Consider a set of products, and subsets of r products that are, in some sense, comparable. Suppose we want to assign these products k ratings such that each set of comparable products has a clear best product i.e. a unique product with maximum rating. Such a collection of products can be seen as an r-uniform hypergraph, and such an assignment is called a linearly ordered colouring of that hypergraph. In this talk we will explore various promise problems dealing with linearly ordered Hypergraph colourings. In particular, we will explain a state-of-the-art algorithm for finding a linearly ordered colouring when we are promised that a linearly ordered colouring with 2 colours exists; and we will also discuss some intractable problems of this kind.

**Friday 28 October - Sahar Jahani (LSE)**

**Automated Equilibrium Analysis of 2 × 2 × 2 Games**

The set of all Nash equilibria of a non-cooperative game with more than two players is defined by equations and inequalities between nonlinear polynomials, which makes it challenging to compute. In this talk, we present an algorithm that computes this set for the simplest game with more than two players with arbitrary (possibly non-generic) payoffs, which has not been done before. We give new elegant formulas for completely mixed equilibria, and compute visual representations of the best-response correspondences and their intersections, which define the Nash equilibrium set. These have been implemented in Python and will be part of a public web-based software for automated equilibrium analysis.

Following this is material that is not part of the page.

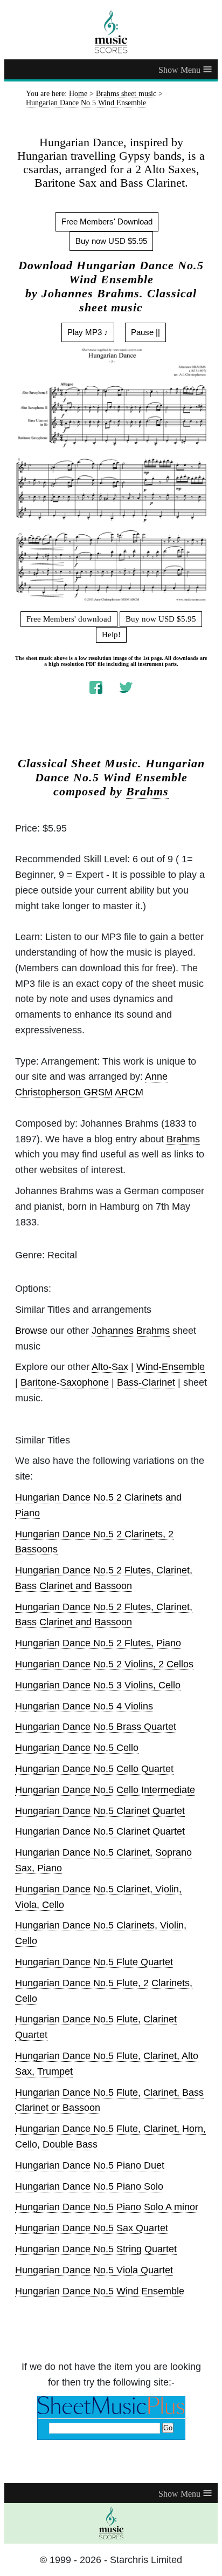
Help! (111, 634)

**Thursday 27 October - Matías Pavez-Signé (University of Warwick)**

**Counting spanning subgraphs in dense hypergraphs **In the 1990s, Bollobás and Bondy posed the question of estimating the number of distinct Hamilton cycles in graphs with large minimum degree. This question was solved by Cuckler and Kahn in 2009, who found precise estimates on both the number of Hamilton cycles and perfect matchings in graphs with large minimum degree. In recent years, there have been some efforts to extend this question in uniform hypergraphs. In this talk, we will introduce a technique that allows us to estimate the number of distinct copies of some families of spanning hypergraphs in k-graphs with large minimum degrees. In particular, we can estimate the number of distinct Hamilton l-cycles in hypergraphs with minimum codegree above the threshold for Hamiltonicity. This is joint work with Richard Montgomery.

**Thursday 20 October - Daniel Kráľ (Masaryk University)**

**Common graphs with arbitrary large chromatic number**A graph is common if the number of its monochromatic copies in a 2-edge-coloring of a large complete graph is minimized by the random 2-edge-coloring. This notion goes back to the work of Erdős in the 1960s, who conjectured that every complete graph is common. The conjecture was disproved by Thomason in the 1980s, however, a classification of common graphs remains one of the most intriguing problems in extremal combinatorics.

Sidorenko's Conjecture (if true) would imply that every bipartite graph is common, and in fact, no bipartite common graph unsettled for Sidorenko's Conjecture is known. Until Hatami et al. showed that a 5-wheel is common about a decade ago, common graphs with chromatic number two or three only were known. We establish the existence of (connected) common graphs with arbitrarily large chromatic number.

The talk is based on joint work with Jan Volec and Fan Wei.

**Friday 14 October - Research Catch-up Hybrid - 12:00 on Zoom, and PAR.2.03**

Speakers Robert Simon, Aled Williams, Yani Pehova, Mahsa Dalirrooyfard, Domenico Mergoni, and Sharat Ibrahimpur will speak about their research for 5-7 minutes each.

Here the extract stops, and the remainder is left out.